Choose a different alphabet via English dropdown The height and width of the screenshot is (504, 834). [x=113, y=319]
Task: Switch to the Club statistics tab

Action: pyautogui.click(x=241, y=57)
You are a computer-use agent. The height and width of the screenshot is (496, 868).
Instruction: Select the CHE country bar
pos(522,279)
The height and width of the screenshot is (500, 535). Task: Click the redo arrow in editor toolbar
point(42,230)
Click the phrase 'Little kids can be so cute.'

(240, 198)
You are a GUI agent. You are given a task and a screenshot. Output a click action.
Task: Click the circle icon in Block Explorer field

* * *

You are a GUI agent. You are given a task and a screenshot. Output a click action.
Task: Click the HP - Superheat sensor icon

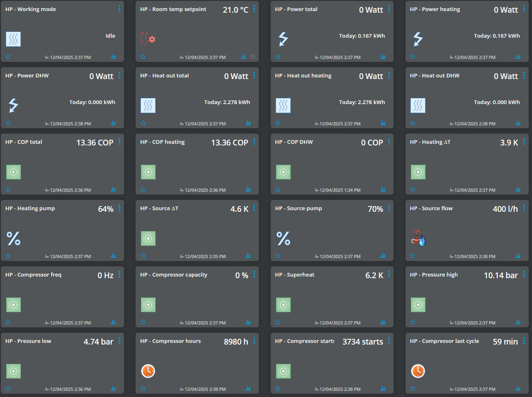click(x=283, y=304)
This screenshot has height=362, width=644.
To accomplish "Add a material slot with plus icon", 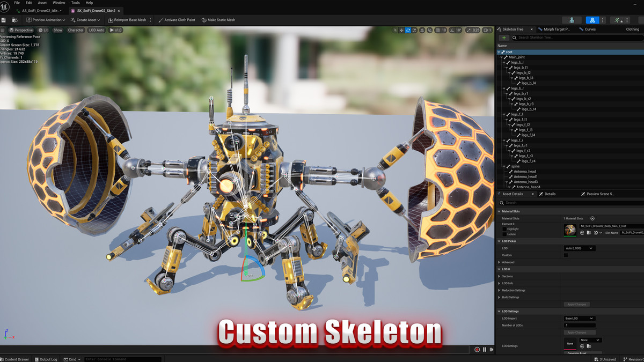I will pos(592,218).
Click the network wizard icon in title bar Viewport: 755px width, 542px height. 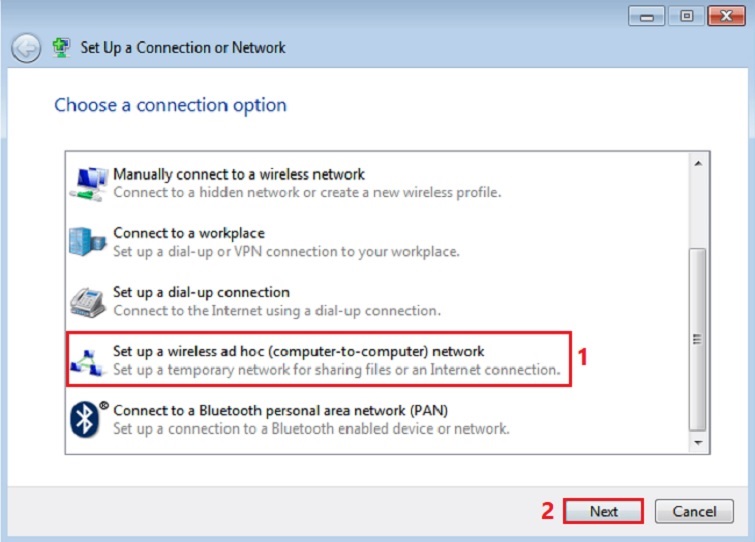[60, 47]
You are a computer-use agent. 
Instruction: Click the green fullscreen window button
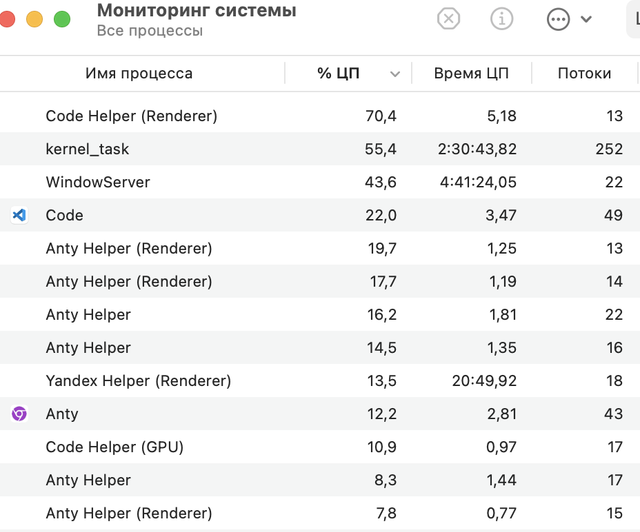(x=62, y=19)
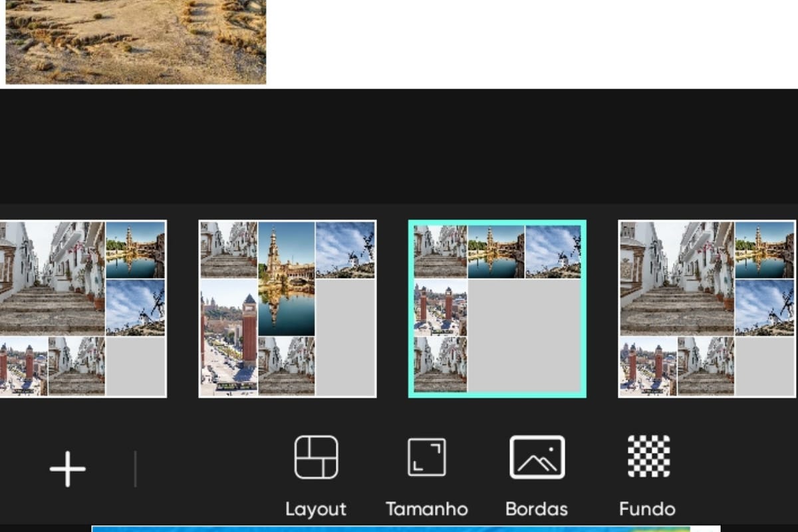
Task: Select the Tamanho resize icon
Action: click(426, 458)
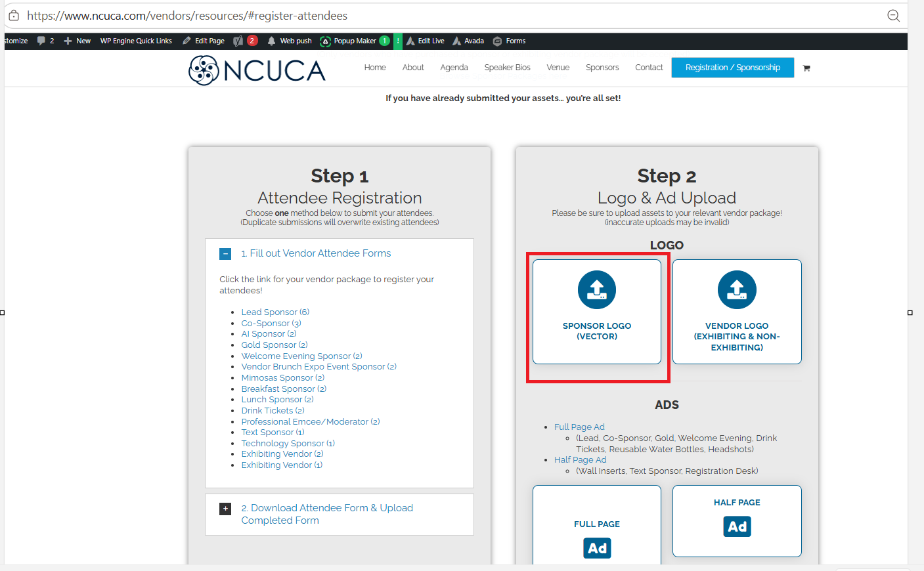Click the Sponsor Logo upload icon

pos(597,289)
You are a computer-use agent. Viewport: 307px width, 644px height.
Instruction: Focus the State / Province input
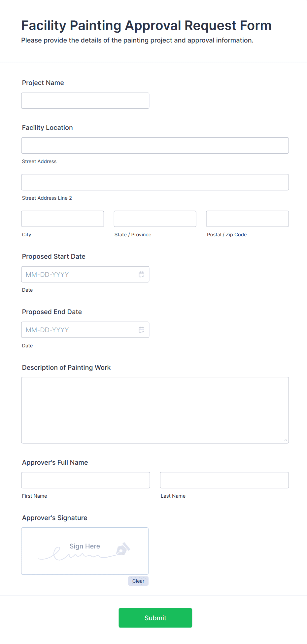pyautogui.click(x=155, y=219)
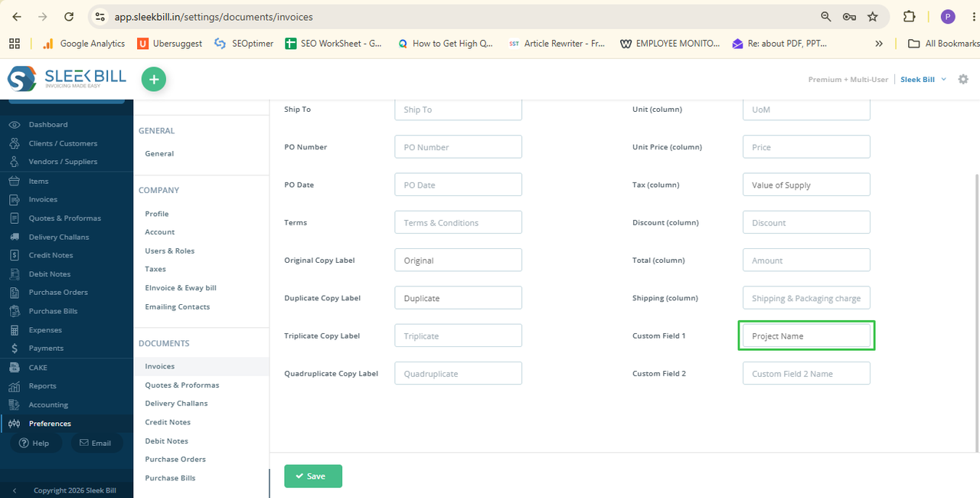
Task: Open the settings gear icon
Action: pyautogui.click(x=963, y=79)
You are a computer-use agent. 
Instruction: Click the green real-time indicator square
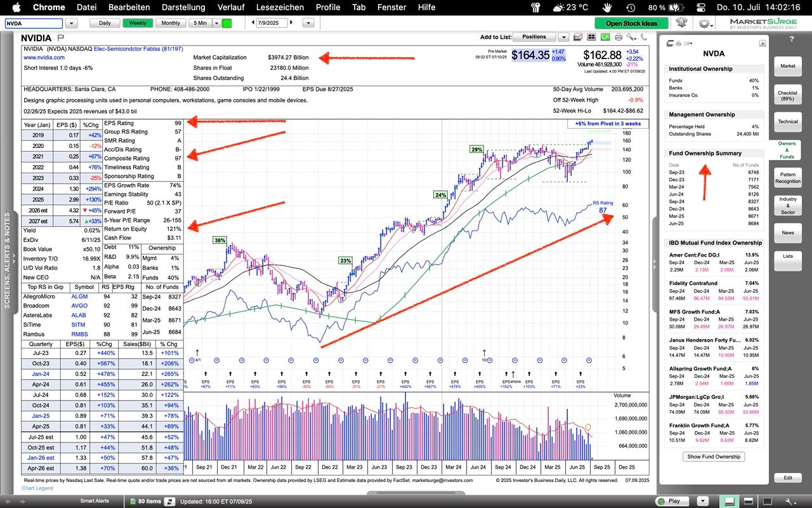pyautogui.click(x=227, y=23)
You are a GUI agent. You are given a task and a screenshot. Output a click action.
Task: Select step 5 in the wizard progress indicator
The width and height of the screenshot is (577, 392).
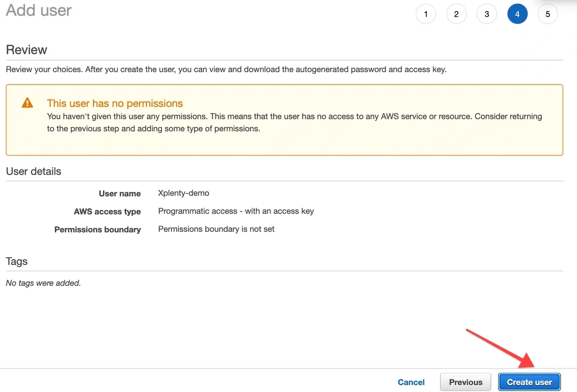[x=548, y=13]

---

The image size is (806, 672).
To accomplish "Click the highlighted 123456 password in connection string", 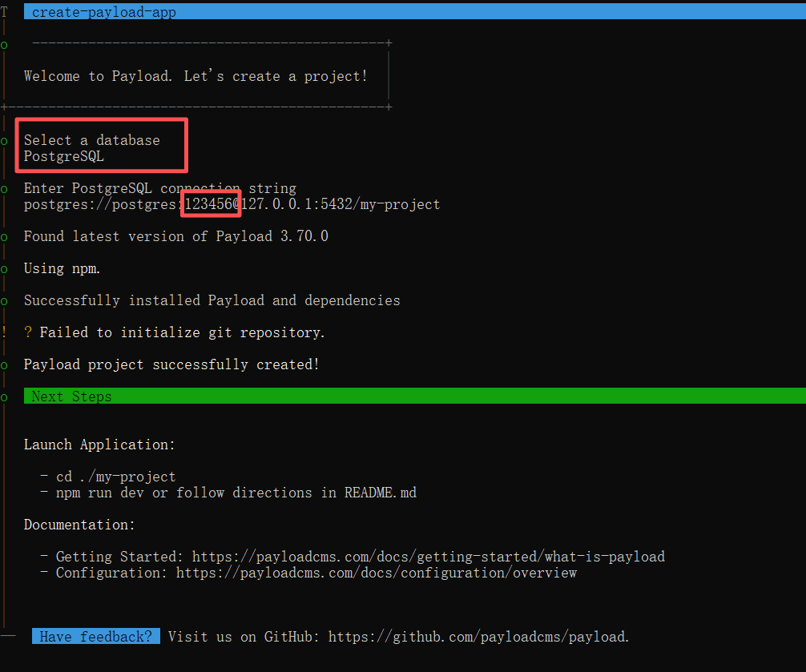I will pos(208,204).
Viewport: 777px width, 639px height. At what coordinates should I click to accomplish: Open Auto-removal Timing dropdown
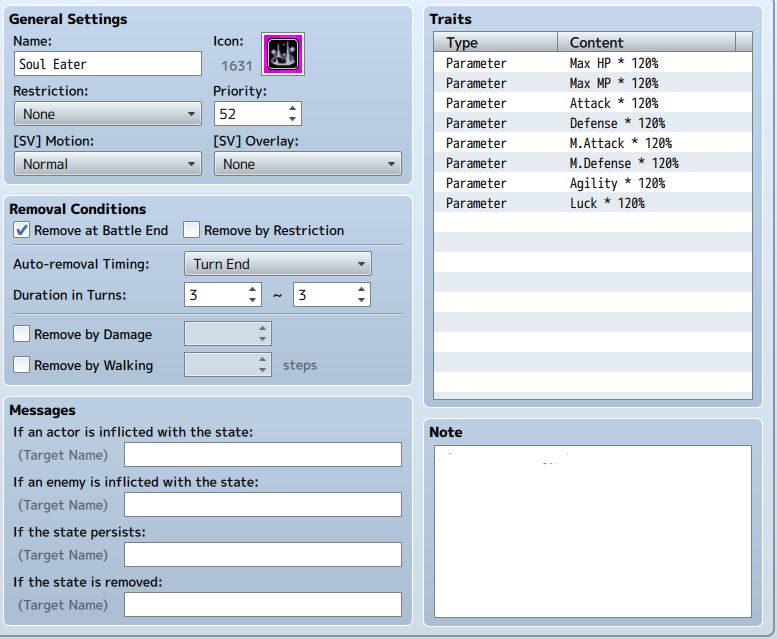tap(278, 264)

Required work →
Going through the entries above, count the lines with the word "computer". Give only the result.

Finished exercise →
4